You like Mozart? Here’s some Muppet Show

This article is about the strange things that go on in social media. As I was listening to an opera piece, specifically The Magic Flute, in French (don’t ask, sometimes I try to get into other forms of music, but opera is still a closed door to me), I noticed the suggestions on the right side also listed Rockin’ Robin from the Muppet Show. Now, from all the gazillions of videos on the tube, they chose a puppet band doing rock to recommend to someone listening to classical? Granted, it’s an old song, but not Mozart-old. So what algorithmic wonder managed this logic leap? Sounds like something reasoned by something so complex it tripped itself. This requires an investigation. People want to know, and I don’t want to go to bed just yet.

Underneath this particular suggestion I notice a “Your recommendations” at the end.
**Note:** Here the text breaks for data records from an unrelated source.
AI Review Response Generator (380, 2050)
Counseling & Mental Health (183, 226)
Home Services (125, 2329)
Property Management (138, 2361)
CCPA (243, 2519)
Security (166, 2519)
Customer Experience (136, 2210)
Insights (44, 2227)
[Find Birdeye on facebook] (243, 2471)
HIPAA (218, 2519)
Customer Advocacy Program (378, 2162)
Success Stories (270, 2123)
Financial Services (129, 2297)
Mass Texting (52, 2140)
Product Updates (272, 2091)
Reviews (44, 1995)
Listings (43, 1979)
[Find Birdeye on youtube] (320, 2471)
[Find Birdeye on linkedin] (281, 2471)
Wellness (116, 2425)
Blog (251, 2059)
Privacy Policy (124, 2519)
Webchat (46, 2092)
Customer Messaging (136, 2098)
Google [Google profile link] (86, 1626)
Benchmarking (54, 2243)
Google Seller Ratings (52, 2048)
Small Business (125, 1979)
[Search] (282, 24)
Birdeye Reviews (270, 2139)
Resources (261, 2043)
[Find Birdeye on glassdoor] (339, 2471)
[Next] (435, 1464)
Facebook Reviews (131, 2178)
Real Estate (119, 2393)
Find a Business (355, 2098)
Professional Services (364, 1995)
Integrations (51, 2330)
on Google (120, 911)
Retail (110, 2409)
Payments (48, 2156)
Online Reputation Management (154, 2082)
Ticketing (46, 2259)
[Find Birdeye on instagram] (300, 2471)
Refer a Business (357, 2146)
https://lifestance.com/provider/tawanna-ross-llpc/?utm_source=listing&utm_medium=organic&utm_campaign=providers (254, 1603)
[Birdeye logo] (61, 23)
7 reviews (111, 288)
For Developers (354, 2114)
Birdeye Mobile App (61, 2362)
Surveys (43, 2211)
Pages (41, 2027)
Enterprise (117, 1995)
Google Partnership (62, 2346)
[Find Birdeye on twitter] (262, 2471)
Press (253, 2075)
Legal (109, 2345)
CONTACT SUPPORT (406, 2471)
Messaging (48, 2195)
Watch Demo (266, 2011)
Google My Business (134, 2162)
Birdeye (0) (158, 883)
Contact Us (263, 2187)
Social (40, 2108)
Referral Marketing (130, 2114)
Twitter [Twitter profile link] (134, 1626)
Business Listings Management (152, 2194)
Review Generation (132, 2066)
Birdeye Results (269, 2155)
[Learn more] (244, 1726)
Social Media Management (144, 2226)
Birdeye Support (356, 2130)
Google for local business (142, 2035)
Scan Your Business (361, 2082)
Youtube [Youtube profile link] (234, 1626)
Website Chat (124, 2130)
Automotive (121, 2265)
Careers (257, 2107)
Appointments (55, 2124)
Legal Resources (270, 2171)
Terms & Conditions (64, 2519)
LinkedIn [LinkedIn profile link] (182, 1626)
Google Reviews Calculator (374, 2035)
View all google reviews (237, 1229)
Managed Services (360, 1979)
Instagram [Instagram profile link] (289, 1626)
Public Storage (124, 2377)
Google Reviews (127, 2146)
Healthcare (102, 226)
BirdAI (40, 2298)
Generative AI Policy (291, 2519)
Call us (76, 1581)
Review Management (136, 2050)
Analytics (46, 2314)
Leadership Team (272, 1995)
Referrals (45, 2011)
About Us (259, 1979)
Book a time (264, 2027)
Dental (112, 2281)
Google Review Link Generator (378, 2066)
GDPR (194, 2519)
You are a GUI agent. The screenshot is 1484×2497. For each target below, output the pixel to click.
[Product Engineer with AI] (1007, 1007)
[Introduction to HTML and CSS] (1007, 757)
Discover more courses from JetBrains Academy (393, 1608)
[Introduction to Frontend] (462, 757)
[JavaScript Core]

Alright, since I cannot recall seeing, let alone recommending the Electric Mayhem band perform in a tree before, I suppose Youtube are the ones recommending. Meaning they do know who I am. Then I remember Google buying Youtube some time ago, and that I do have a Google+ account simmering somewhere in the cloud. Still doesn’t bridge the gap between opera and blue suede shoes, but maybe there is a hint in my Google+ account (conveniently linked in top right hand corner). This shows that I have no favourites, nothing added etc, but my history list is really long. A quick search reveals nothing about classic rock or sock puppet musicians. Or so I thought. Digging deeper I find that more than two years ago I watched the Mahna Mahna song from the Muppet Show. And I still regret this. It’s like a virus in the mind, but if you are feeling strong, here’s the song.

Ok, so now we know that if you have been rickrolled once years ago, chances are Youtubes recommendations will try and trick you again. But the connection still isn’t clear to me. So I poke around some more. Both videos are relatively short and contain music with lyrics and moving pictures. Maybe Youtube have a voluntary system for classifying new contributions? I don’t know as I have never uploaded anything, but I do know that such a system would be faulty at best. Just looking at the videos comments convinces me you that you really shouldn’t base a classification system on these people. Google being Google, they must have a superelaborate automatic system that scans every upload for nude flesh and naughty words among other things. I’m sure they can recognize a music video for what it is by sound and pictures, beat, framerate, whatever. Somebody at Google probably coded this on a café napkin in between two meetings and the others thought it was cool, so now it’s standard.

So, our assumption is that both are recognized as music videos. Evidently I like music videos of opera and muppets. I really feel like deleting that history, but a part of me is curious what else turns up. What about the opera-muppets connection then? Ah, there’s actually something interesting in the muppets video. Performing on the soundtrack is the (evidently) renowned flutist Jean-Pierre Rampal. Ooh. He is French, played a flute in one video, whereas the other is a French song about a flute. French flutes connected the dots. That makes sense. Or not. Well, if you’re an advanced searchengine in the web 2.0 era, I suppose it does. I for one sure didn’t see that coming.

One far more interesting thing I discovered in this is the automatic texting function of Youtube. Evidently the people at Google have so much spare time they’ve made a voice-to-text transcripter. Now, what happens when this transcripter meets a rock song can be seen in the Rockin’ Robin video (it’s underneath the up-thumb, next to statistics). Somehow it transcribes “He rocks in the treetop all day long” to “santee dot salty non com”. It’s like watching a TV game show with someone translating a song on the go in a noisy street. Enjoy.

[Edit: I was going to link the Mozart performance, but it has changed status to private. Just imagine a large lady with a voice like a foghorn wailing in french.]